------ Given text

Gun Control, Trees, Drugs, Organized Crime
by David Mitchell

It seems as though no consideration is ever given in any of these hotly contested debates to the actual issue of what happens when and if the status quo is shifted in one direction or the other. The gun control wars are directly related to other such recent conflicts:

    a) The semi-defeat of and public spotlight on organized crime cost us their pseudo-legitimate function as proprietors of crime and stout defenders of their right to be the primary deterrent to free-lancers in criminality. Many lower-middle-class neighborhoods lived in utter tranquility as a consequence of this role.
     b) The conflict between environmentalists and the lumbering industry fostered the belief in an illusory economic displacement that was actually caused by the replacement of a substantial proportion of human labor with
mechanized systems. Oddly, the amount of timber harvested continued to grow, and while supply rose so did prices...
    c) The war on drugs is vigorously stimulating the development of electrical substitutes, whose psychoactivity is rapidly approaching that of
the various forms of religious fervor that serve as sops to the consciences of those who wish to control the intoxication of others. We are going to have a very difficult time banning wire, batteries, transistors, and microcomputers.

     Returning to the central topic: the disarming of any population that feels itself threatened is almost immediately followed by the growth of a
cottage arms-manufacture industry based on readily available scrap and commodity materials and light, even home-brew, machine tools, together with an upsurge in designer explosives similar to that in designer drugs.

     The dangers presented by unreliable weaponry in the hands of persons for whom it has great symbolic value include the possibility that a competent and highly intelligent terrorist community will learn from its mistakes and rise to a truly disruptive level. While this might serve the economic function of a national sabotage corps, relieving the industrial community of the need to sustain its expansion through creative obsolescence or the ferocious marketing of newer and newer gimmickery, it might equally produce a generation of sincere ideological resisters of constituted authority, equal in destabilizing power to the Maquisards of the Second World War. The latter's greatest contribution to European politics (other than truly devout desire for personal freedom) has been an enduring tension between the instability of free choice and the imposed autocracies of regimented social systems.

------------

▶ **Questions to answer**
a. In the gun control essay, what happened to the amount of timber harvested?
b. Return everything in the gun control essay from "c) The war on" down to "in designer drugs.".

------ Extracted material

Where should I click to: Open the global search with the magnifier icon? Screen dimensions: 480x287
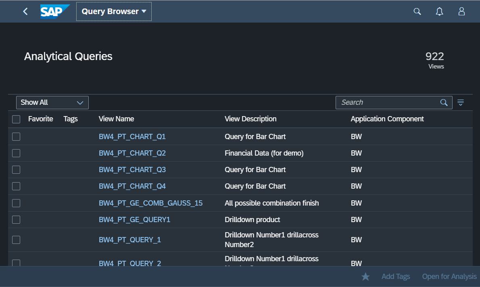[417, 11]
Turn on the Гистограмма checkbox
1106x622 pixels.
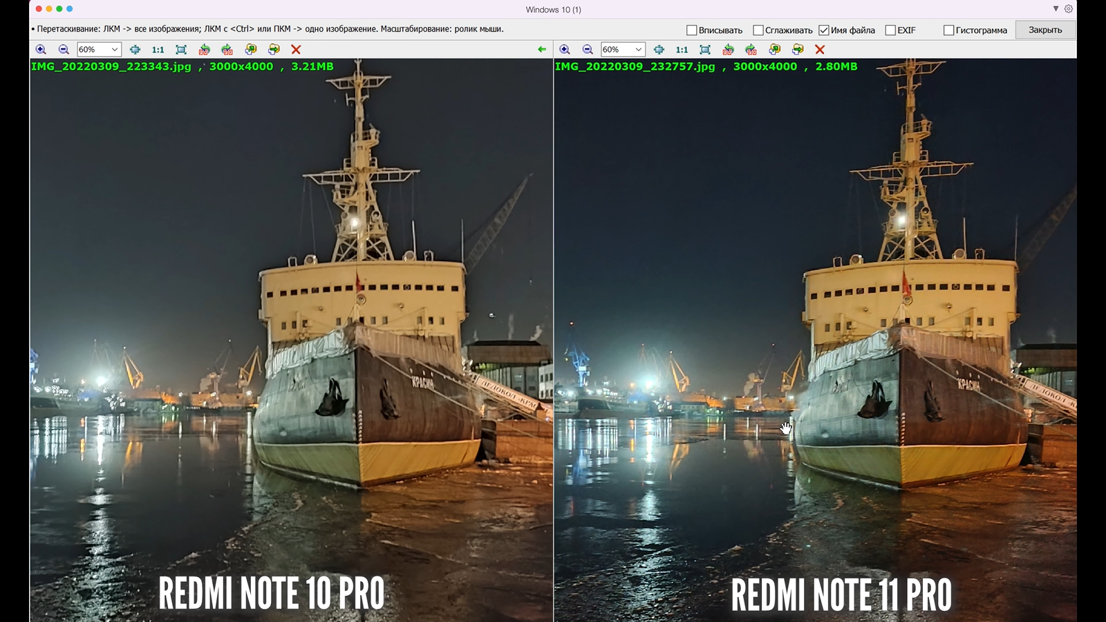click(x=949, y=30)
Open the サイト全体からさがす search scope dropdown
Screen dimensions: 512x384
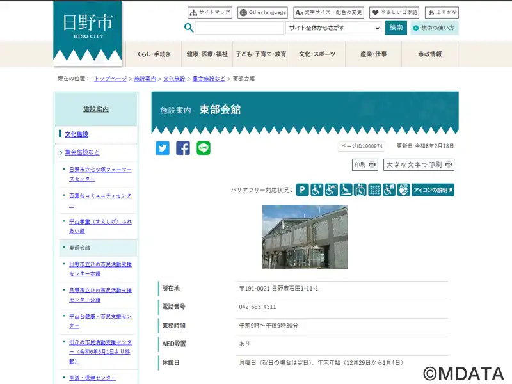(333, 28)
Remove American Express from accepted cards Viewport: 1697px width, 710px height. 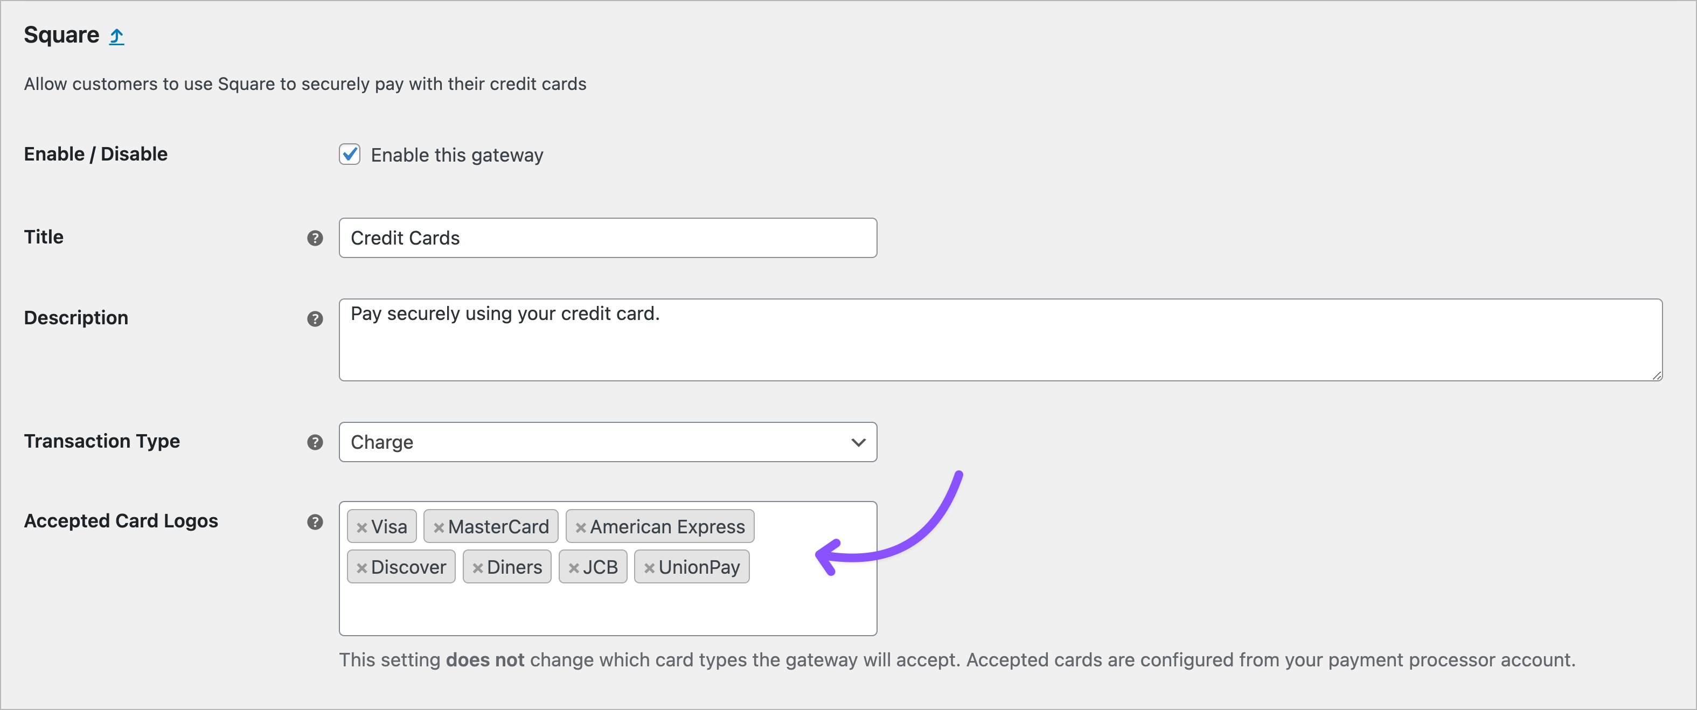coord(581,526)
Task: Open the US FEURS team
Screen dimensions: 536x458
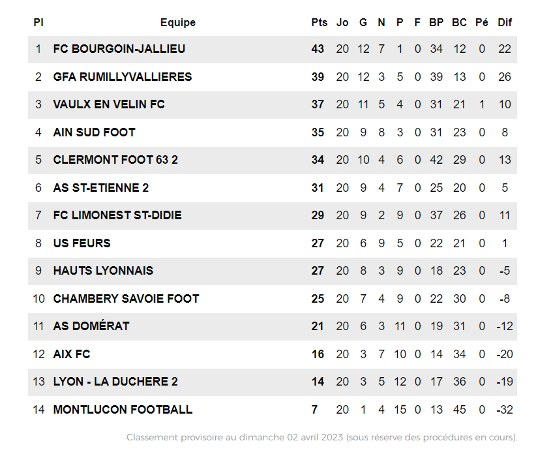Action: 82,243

------------
------ Extracted material

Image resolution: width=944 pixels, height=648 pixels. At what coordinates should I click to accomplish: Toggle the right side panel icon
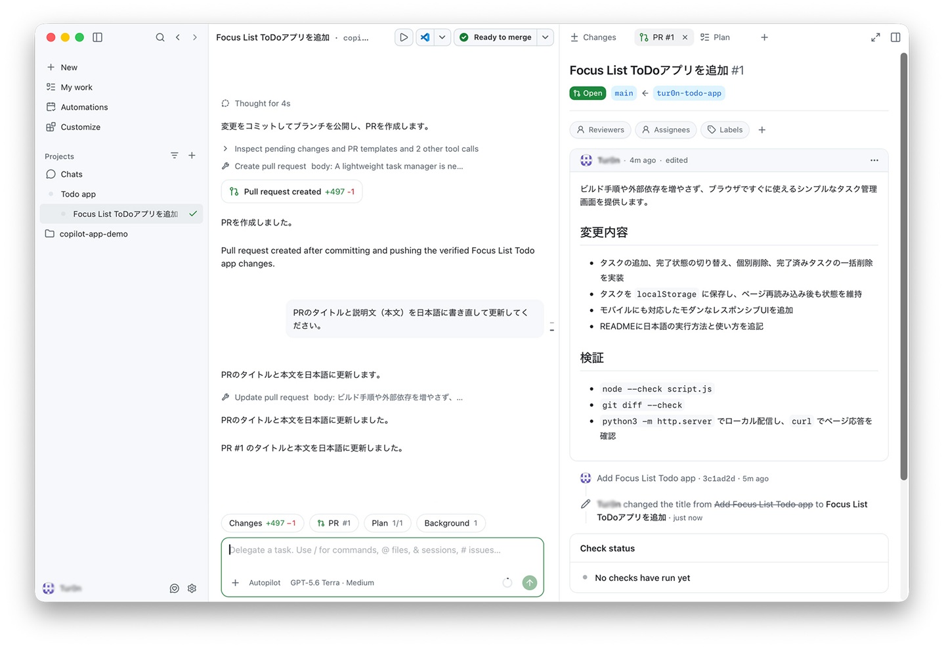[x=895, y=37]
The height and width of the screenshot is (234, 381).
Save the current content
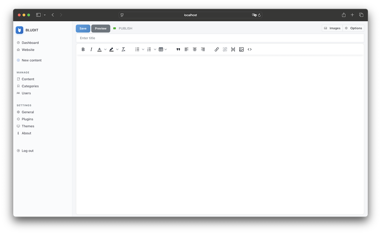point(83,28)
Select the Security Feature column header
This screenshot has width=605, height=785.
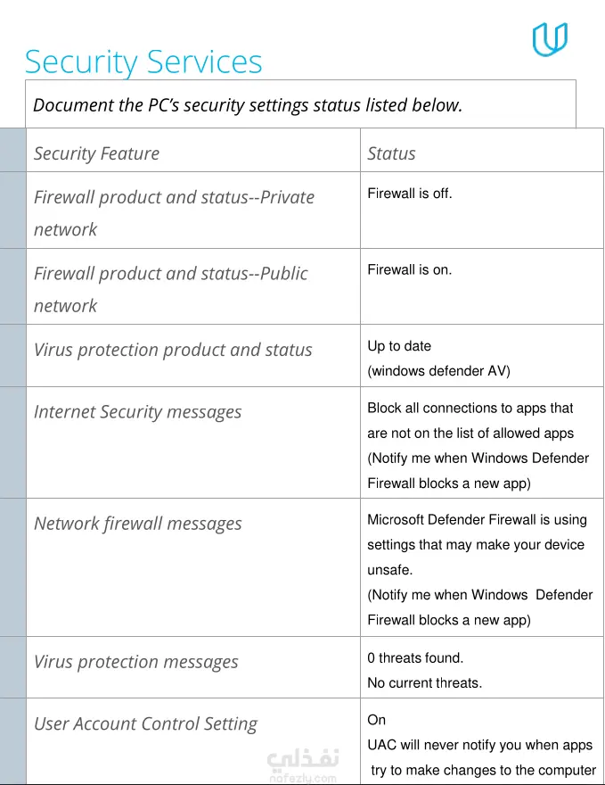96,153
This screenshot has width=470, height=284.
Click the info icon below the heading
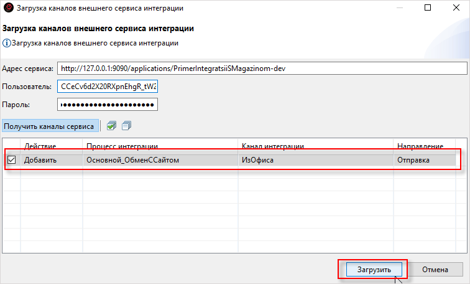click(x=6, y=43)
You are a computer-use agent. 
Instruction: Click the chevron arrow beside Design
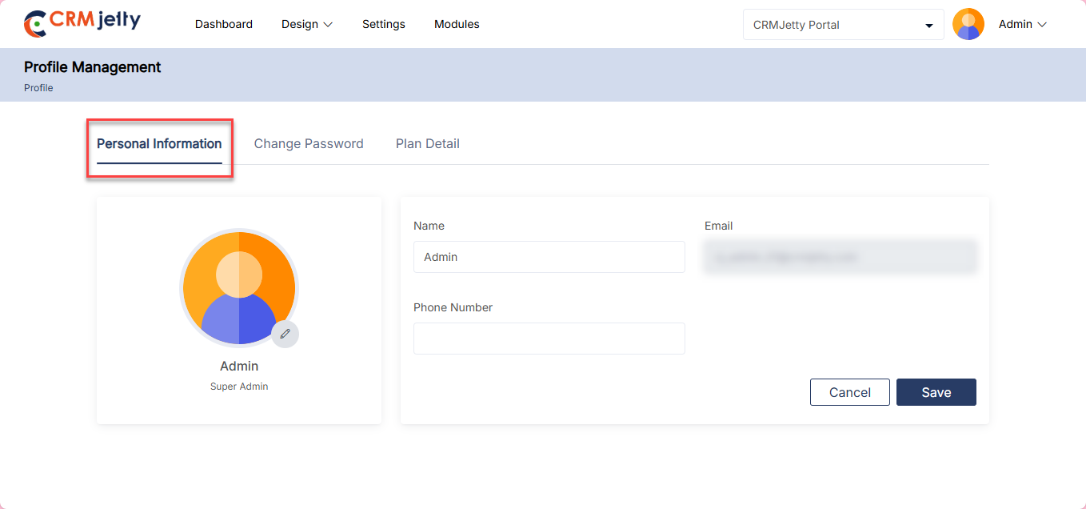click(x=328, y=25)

------------
------ Extracted material

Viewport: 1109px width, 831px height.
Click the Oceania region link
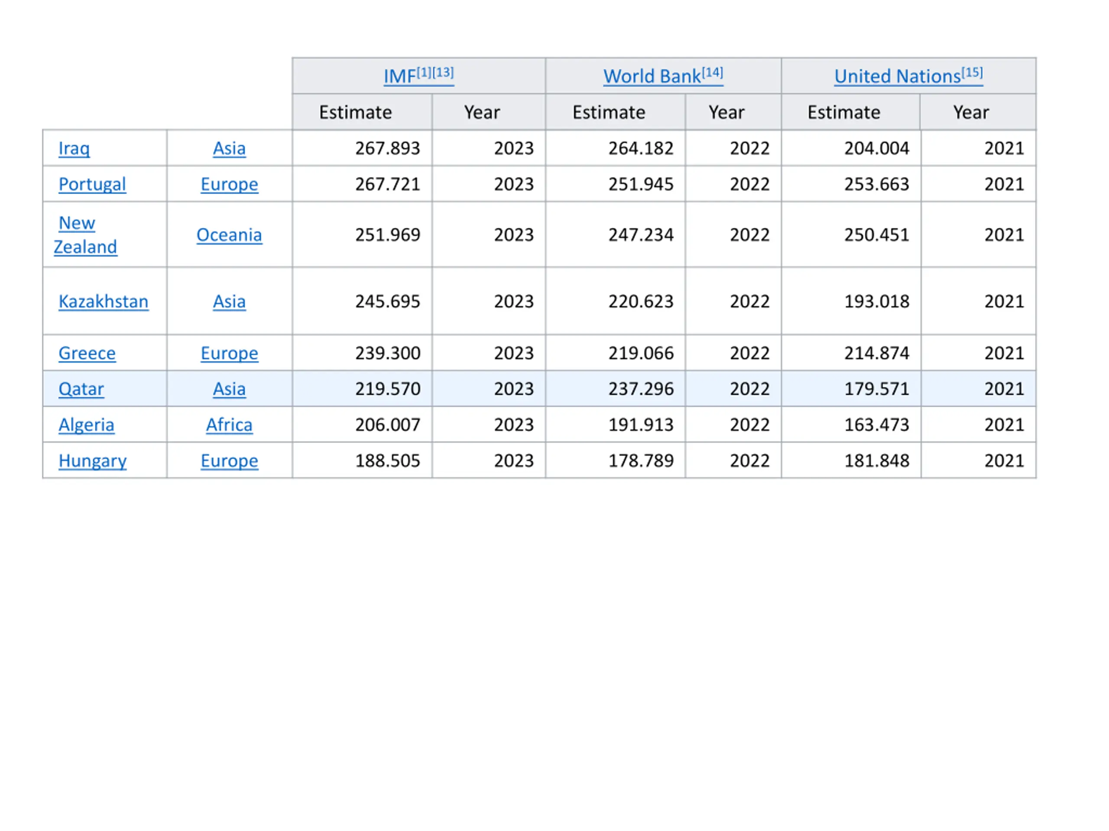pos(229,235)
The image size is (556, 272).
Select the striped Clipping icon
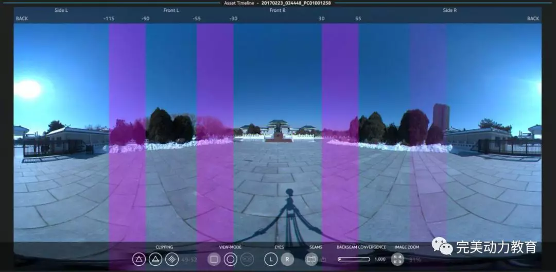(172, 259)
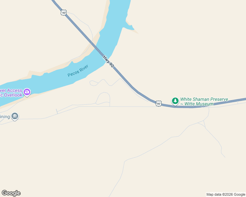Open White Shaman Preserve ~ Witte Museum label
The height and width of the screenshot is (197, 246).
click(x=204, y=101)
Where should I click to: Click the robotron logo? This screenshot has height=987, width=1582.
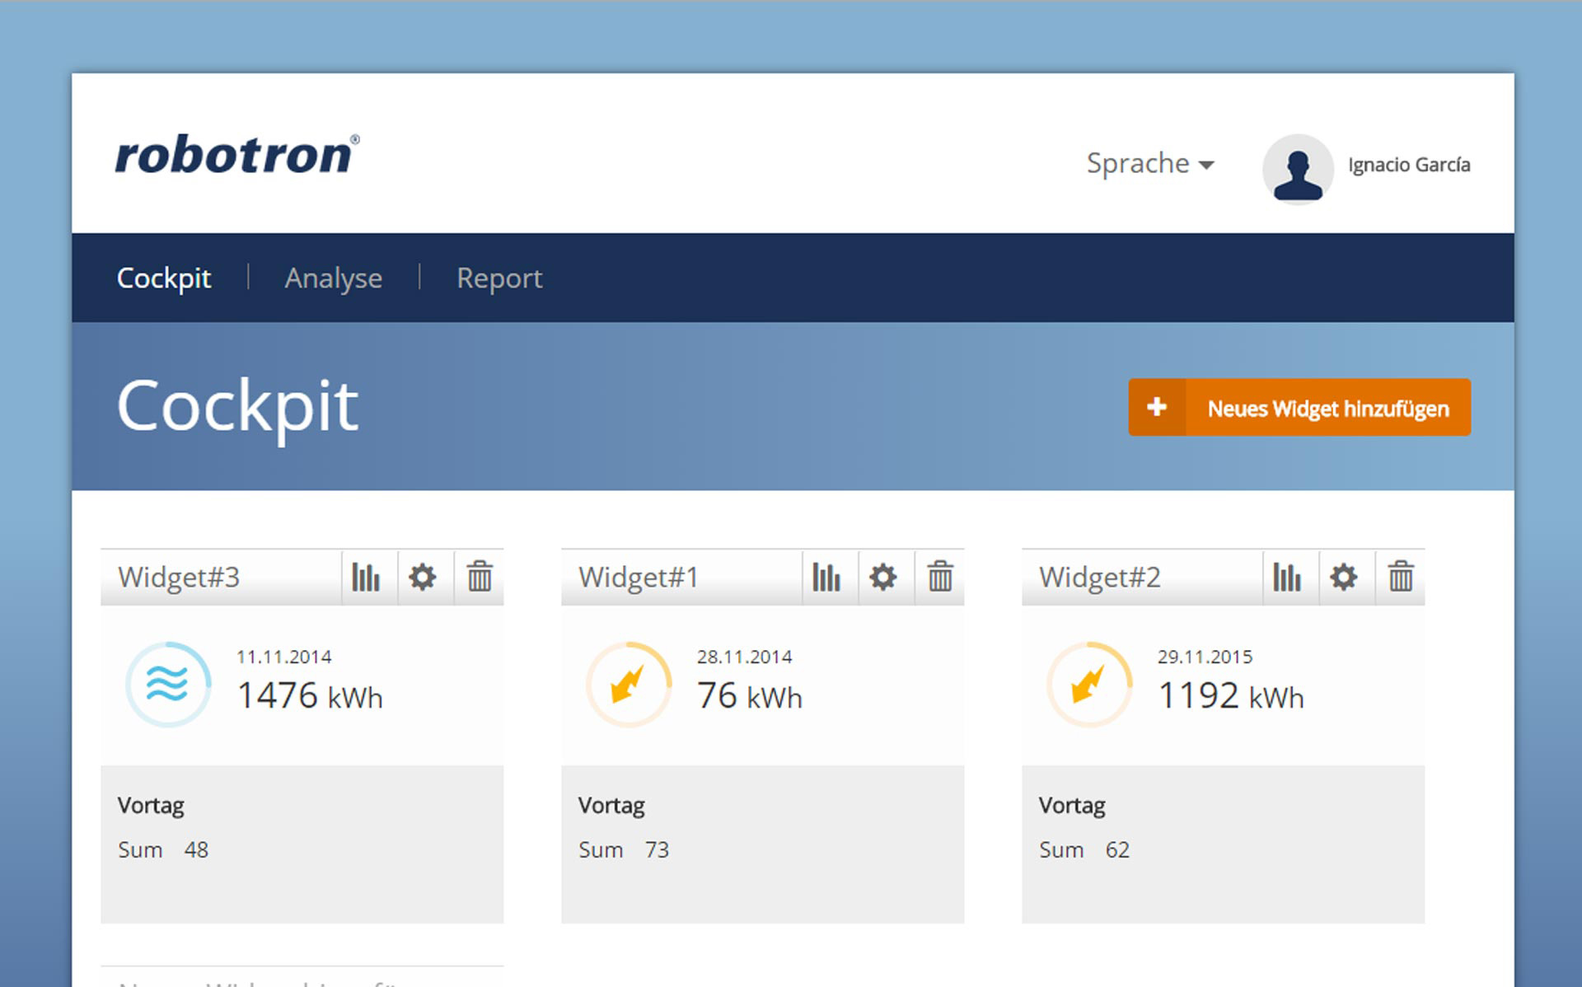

------------

▶ **Solved tasks**
a. It continued to grow.

b.
c) The war on drugs is vigorously stimulating the development of electrical substitutes, whose psychoactivity is rapidly approaching that of
the various forms of religious fervor that serve as sops to the consciences of those who wish to control the intoxication of others. We are going to have a very difficult time banning wire, batteries, transistors, and microcomputers.

     Returning to the central topic: the disarming of any population that feels itself threatened is almost immediately followed by the growth of a
cottage arms-manufacture industry based on readily available scrap and commodity materials and light, even home-brew, machine tools, together with an upsurge in designer explosives similar to that in designer drugs.